A note to the essay mentions, 'This paper was first published in the Chess Player's Chronicle, 1843.' It was the last article in CPC volume 4, signed by George Walker and dated October 1843. I'll use the CPC version for the rest of the quotes in this section. Later in the essay G.Walker writes,
Mr. William Greenwood Walker, himself but a very moderate Chess-player, (related to me only in name,) was the most enthusiastic Chess-recorder I have ever had the honour to know. He cared little to play himself, but delighted to be always at M`Donnell's elbow, to record his victory ; like one of the bards of old, ever by the side of his Chief to hymn the song of triumph in his praise. Mr. Walker took down the whole of the games played by M'Donnell and La Bourdonnais, and printed them, with many others played by the former, in a well known octavo volume. Without him, these fine games would have been lost for ever. Great, then, is the obligation we are all under to his name, for thus constantly attending at his post—the scribe, the herald of the war. It is no light thing to sit daily five or six hours, during a period of months, to watch games playing, and write them down. Mr. William Greenwood Walker has been taken from us long since. He died full of years. We could "well have spared a better -- aye, many a better -- man."

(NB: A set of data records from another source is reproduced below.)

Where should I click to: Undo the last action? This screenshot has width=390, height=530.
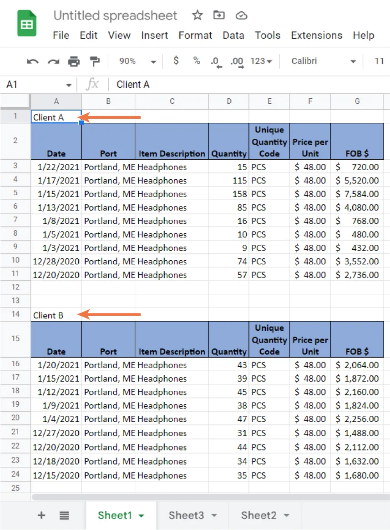pos(32,61)
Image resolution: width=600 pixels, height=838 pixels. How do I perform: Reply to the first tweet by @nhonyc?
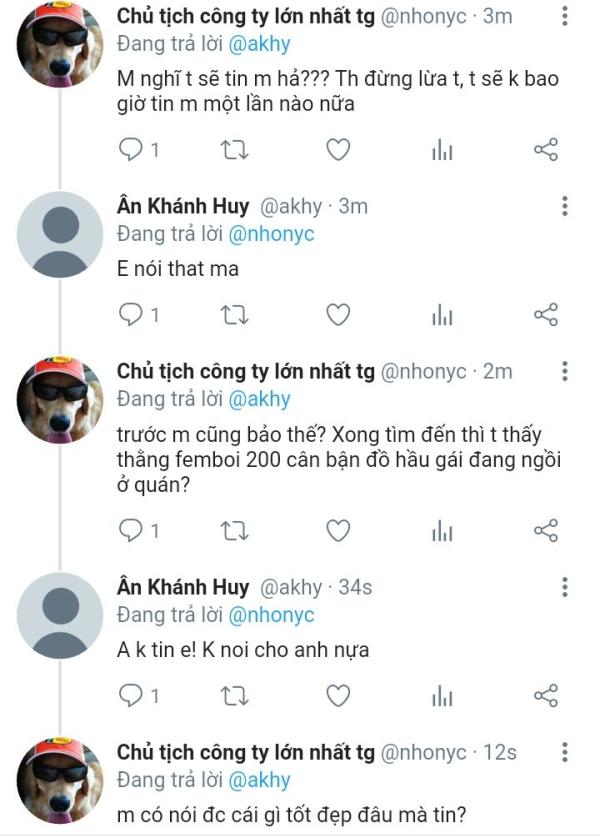[131, 150]
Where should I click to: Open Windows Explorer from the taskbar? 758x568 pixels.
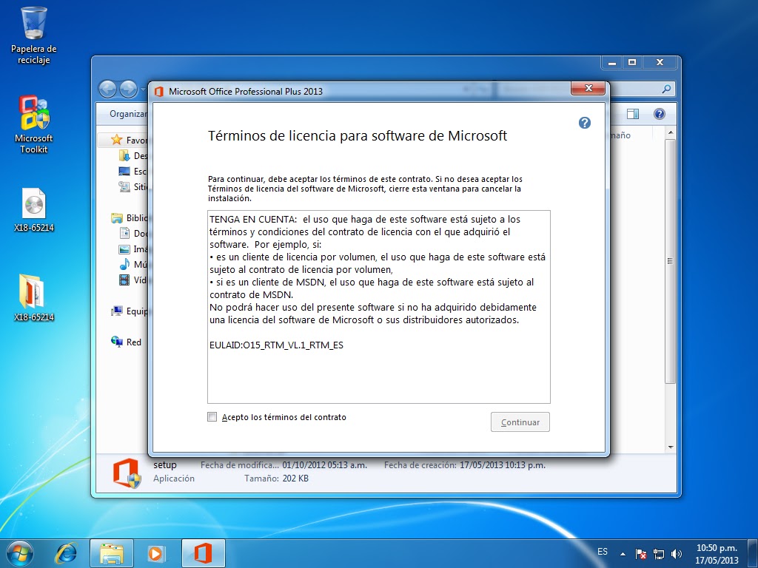pyautogui.click(x=110, y=552)
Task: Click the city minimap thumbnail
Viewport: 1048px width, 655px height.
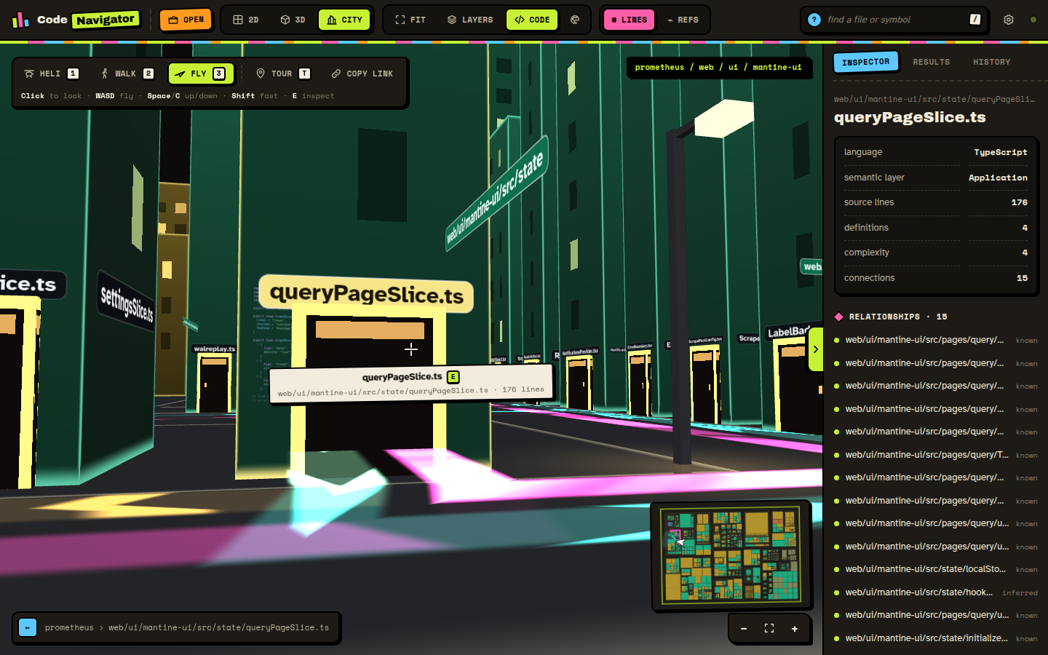Action: (x=731, y=555)
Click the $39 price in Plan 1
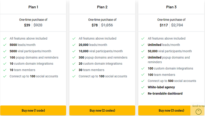205x116 pixels. click(27, 25)
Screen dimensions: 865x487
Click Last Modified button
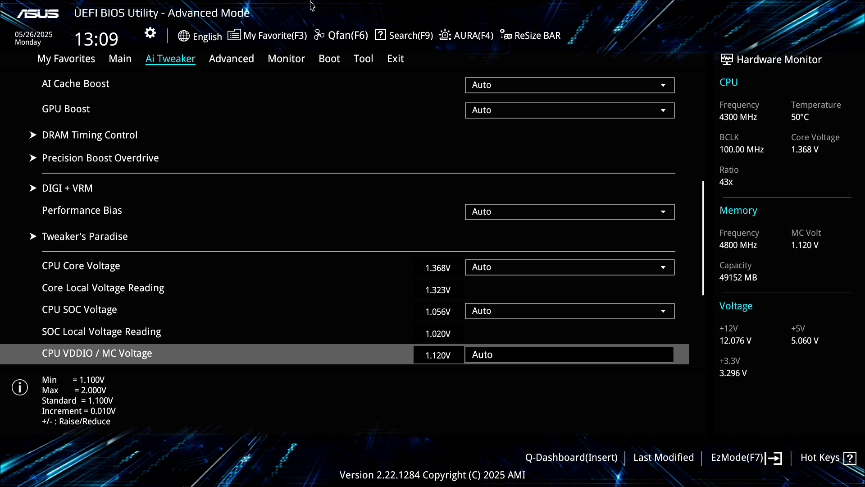[663, 458]
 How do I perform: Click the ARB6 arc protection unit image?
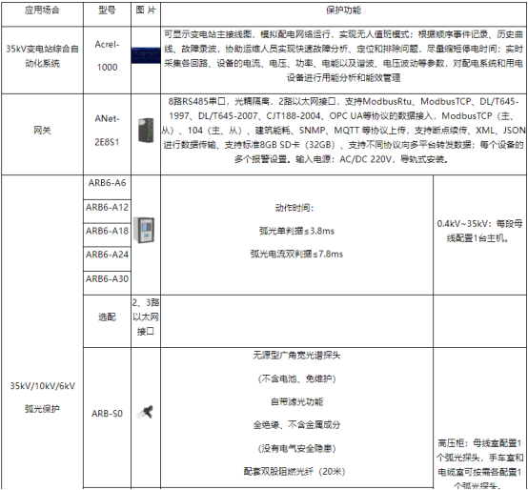pos(144,230)
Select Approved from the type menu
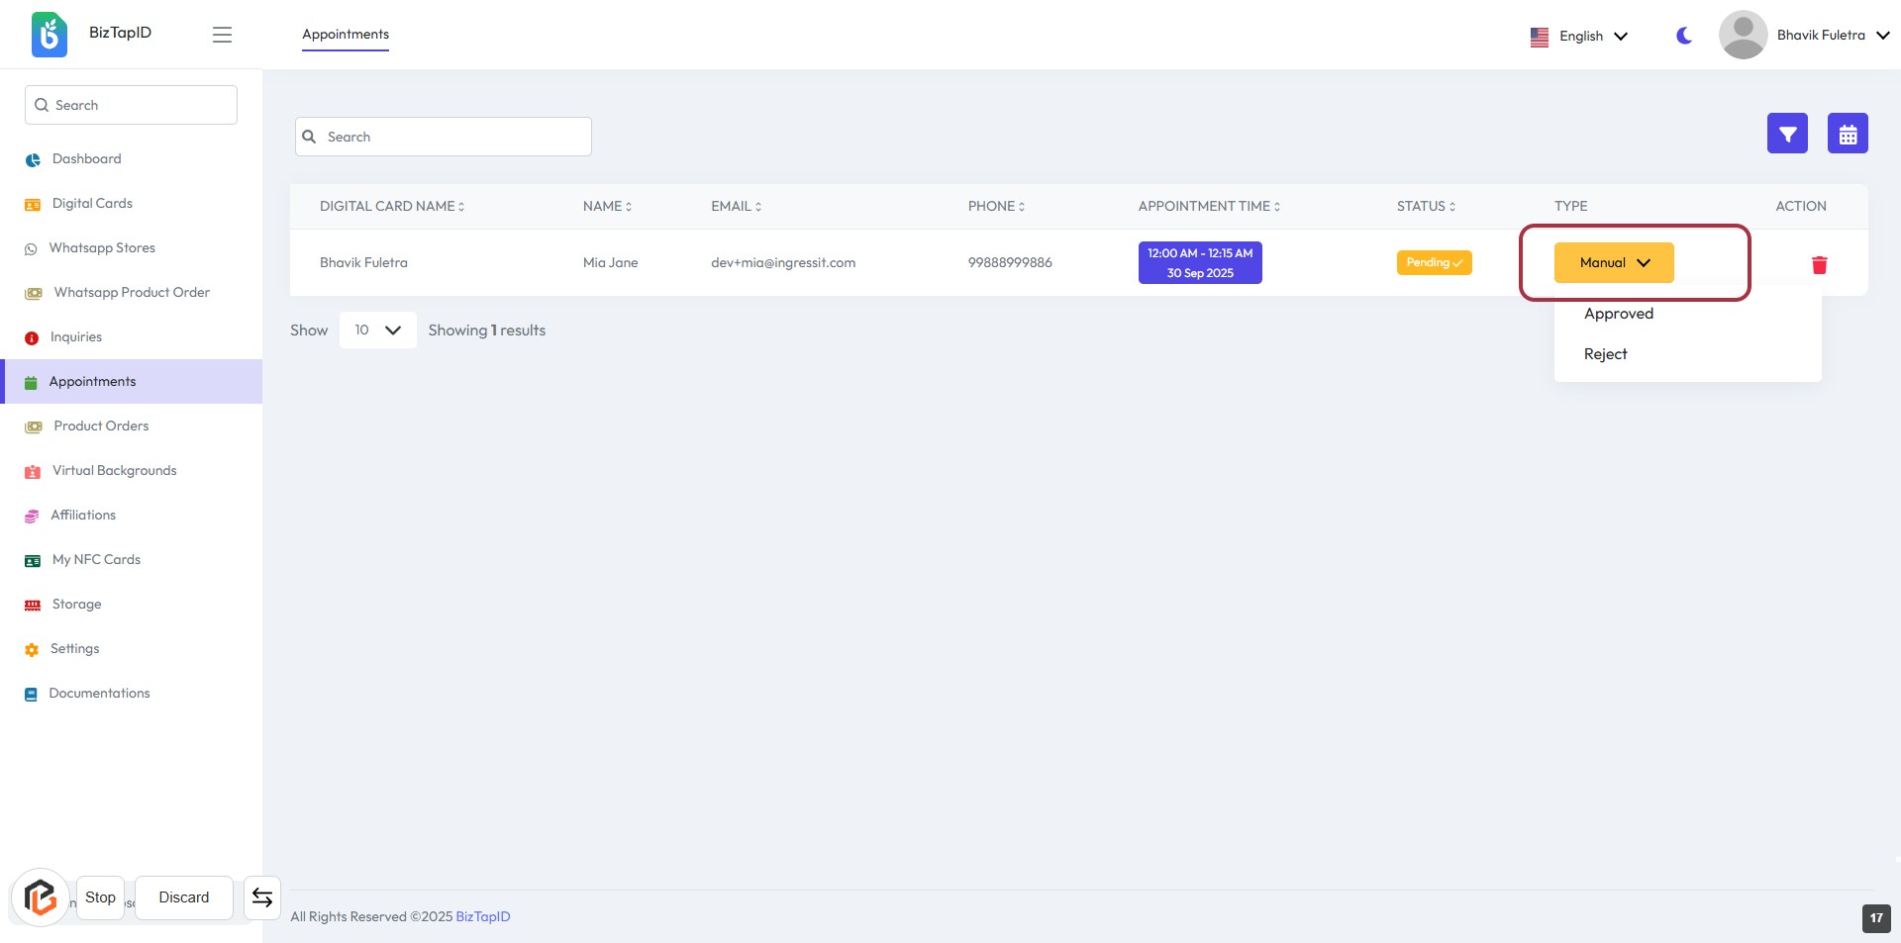The image size is (1901, 943). [x=1618, y=314]
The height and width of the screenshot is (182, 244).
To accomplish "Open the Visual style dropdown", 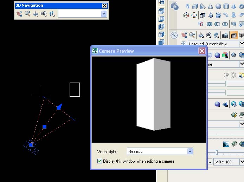I will (x=190, y=151).
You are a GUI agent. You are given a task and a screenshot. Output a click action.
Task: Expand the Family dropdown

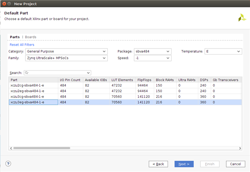(66, 58)
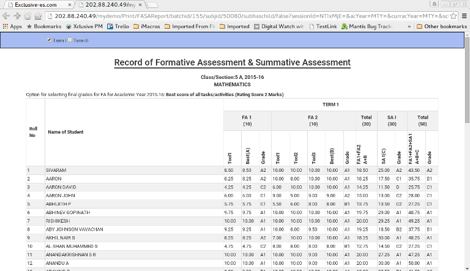Check the Term II checkbox
The width and height of the screenshot is (470, 271).
[70, 40]
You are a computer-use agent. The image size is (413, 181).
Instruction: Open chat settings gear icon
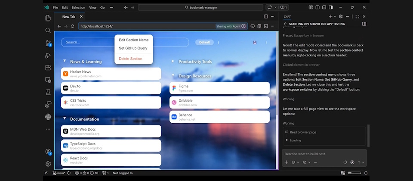pos(341,16)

As for the structure of the matches, he writes,
I intend to be the more particular in presenting what may be termed the statistics of the games played by M‘Donnell and De la Bourdonnais, as they have been on many occasions so erroneously stated. Writers of these latter times have assumed that they were all comprised within two, three, or four matches. Be it mine to state the exact and full truth. During the time they were playing, I visited the club daily, and took some of the games down, move by move, as they were played; relieving my worthy namesake thus occasionally at his post. At the close of each day's play, the notes of Mr. Greenwood Walker were kindly placed at the disposal of Mr. [William] Lewis and myself; who thus were enabled to get the games in a complete shape. I have them all by me, as I wrote them out at the time -- in the exact order they were played, and classed according to the actual matches of which each one formed a part.
Following that are page after page of 'the exact and full truth'. These correspond to the conventional wisdom and are undoubtedly the source of what we know about the first (unofficial) World Championship event.